■ Provided records
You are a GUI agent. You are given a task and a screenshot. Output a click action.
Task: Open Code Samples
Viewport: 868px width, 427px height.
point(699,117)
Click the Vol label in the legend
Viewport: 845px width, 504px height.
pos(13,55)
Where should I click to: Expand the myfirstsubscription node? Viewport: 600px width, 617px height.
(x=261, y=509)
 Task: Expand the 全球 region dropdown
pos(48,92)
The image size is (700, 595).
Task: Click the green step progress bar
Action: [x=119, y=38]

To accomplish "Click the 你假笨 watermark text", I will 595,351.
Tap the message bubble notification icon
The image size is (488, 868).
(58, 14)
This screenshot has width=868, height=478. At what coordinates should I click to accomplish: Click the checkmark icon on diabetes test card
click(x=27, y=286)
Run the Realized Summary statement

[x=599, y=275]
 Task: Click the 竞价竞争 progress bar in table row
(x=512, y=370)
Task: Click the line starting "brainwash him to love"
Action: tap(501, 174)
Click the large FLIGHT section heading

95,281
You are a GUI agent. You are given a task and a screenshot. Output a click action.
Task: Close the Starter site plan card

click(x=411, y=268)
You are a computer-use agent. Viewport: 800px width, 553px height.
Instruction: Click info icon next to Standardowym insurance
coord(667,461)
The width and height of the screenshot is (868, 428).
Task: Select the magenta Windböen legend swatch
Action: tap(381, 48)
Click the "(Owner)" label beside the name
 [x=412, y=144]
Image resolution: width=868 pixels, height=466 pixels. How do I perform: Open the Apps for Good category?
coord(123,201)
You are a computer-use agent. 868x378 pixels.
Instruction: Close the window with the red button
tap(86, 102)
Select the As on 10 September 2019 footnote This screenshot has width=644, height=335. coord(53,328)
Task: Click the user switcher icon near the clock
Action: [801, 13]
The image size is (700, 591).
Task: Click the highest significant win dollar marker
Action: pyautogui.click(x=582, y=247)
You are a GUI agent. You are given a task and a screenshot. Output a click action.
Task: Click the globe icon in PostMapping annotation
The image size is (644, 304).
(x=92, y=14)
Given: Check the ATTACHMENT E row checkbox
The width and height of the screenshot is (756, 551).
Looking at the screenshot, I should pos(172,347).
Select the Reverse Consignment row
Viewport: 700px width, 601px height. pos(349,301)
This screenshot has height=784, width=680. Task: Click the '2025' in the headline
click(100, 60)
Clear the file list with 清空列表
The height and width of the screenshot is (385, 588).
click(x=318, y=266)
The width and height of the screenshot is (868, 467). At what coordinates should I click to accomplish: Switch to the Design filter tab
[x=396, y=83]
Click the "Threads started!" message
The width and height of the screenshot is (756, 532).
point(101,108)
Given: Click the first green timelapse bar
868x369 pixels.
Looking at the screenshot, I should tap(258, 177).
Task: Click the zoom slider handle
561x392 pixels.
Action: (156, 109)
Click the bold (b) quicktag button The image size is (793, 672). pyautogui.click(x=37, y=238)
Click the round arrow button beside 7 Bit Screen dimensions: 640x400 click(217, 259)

■ Instructions for the task
Repeat every record above exactly as it appears.

■ Answer section
You are a GUI agent. You are given a task and a screenshot. Output a click action.
Task: Open Code Samples
Viewport: 868px width, 427px height.
point(699,117)
Click the Vol label in the legend
Viewport: 845px width, 504px height.
pos(13,55)
Where should I click to: Expand the myfirstsubscription node? Viewport: 600px width, 617px height.
(x=261, y=509)
 Task: Expand the 全球 region dropdown
pos(48,92)
The image size is (700, 595).
Task: Click the green step progress bar
Action: [x=119, y=38]

To accomplish "Click the 你假笨 watermark text", I will 595,351.
Tap the message bubble notification icon
The image size is (488, 868).
(58, 14)
This screenshot has width=868, height=478. At what coordinates should I click to accomplish: Click the checkmark icon on diabetes test card
click(x=27, y=286)
Run the Realized Summary statement

[x=599, y=275]
 Task: Click the 竞价竞争 progress bar in table row
(x=512, y=370)
Task: Click the line starting "brainwash him to love"
Action: tap(501, 174)
Click the large FLIGHT section heading

95,281
You are a GUI agent. You are given a task and a screenshot. Output a click action.
Task: Close the Starter site plan card

click(x=411, y=268)
You are a computer-use agent. Viewport: 800px width, 553px height.
Instruction: Click info icon next to Standardowym insurance
coord(667,461)
The width and height of the screenshot is (868, 428).
Task: Select the magenta Windböen legend swatch
Action: tap(381, 48)
Click the "(Owner)" label beside the name
 [x=412, y=144]
Image resolution: width=868 pixels, height=466 pixels. How do I perform: Open the Apps for Good category?
coord(123,201)
You are a computer-use agent. 868x378 pixels.
Instruction: Close the window with the red button
tap(86, 102)
Select the As on 10 September 2019 footnote This screenshot has width=644, height=335. coord(53,328)
Task: Click the user switcher icon near the clock
Action: [801, 13]
The image size is (700, 591).
Task: Click the highest significant win dollar marker
Action: pyautogui.click(x=582, y=247)
You are a GUI agent. You are given a task and a screenshot. Output a click action.
Task: Click the globe icon in PostMapping annotation
The image size is (644, 304).
(x=92, y=14)
Given: Check the ATTACHMENT E row checkbox
The width and height of the screenshot is (756, 551).
Looking at the screenshot, I should pos(172,347).
Select the Reverse Consignment row
Viewport: 700px width, 601px height. pos(349,301)
This screenshot has height=784, width=680. Task: Click the '2025' in the headline
click(100, 60)
Clear the file list with 清空列表
The height and width of the screenshot is (385, 588).
click(x=318, y=266)
The width and height of the screenshot is (868, 467). At what coordinates should I click to accomplish: Switch to the Design filter tab
[x=396, y=83]
Click the "Threads started!" message
The width and height of the screenshot is (756, 532).
point(101,108)
Given: Click the first green timelapse bar
868x369 pixels.
Looking at the screenshot, I should tap(258, 177).
Task: Click the zoom slider handle
561x392 pixels.
Action: (156, 109)
Click the bold (b) quicktag button The image size is (793, 672). pyautogui.click(x=37, y=238)
Click the round arrow button beside 7 Bit Screen dimensions: 640x400 click(217, 259)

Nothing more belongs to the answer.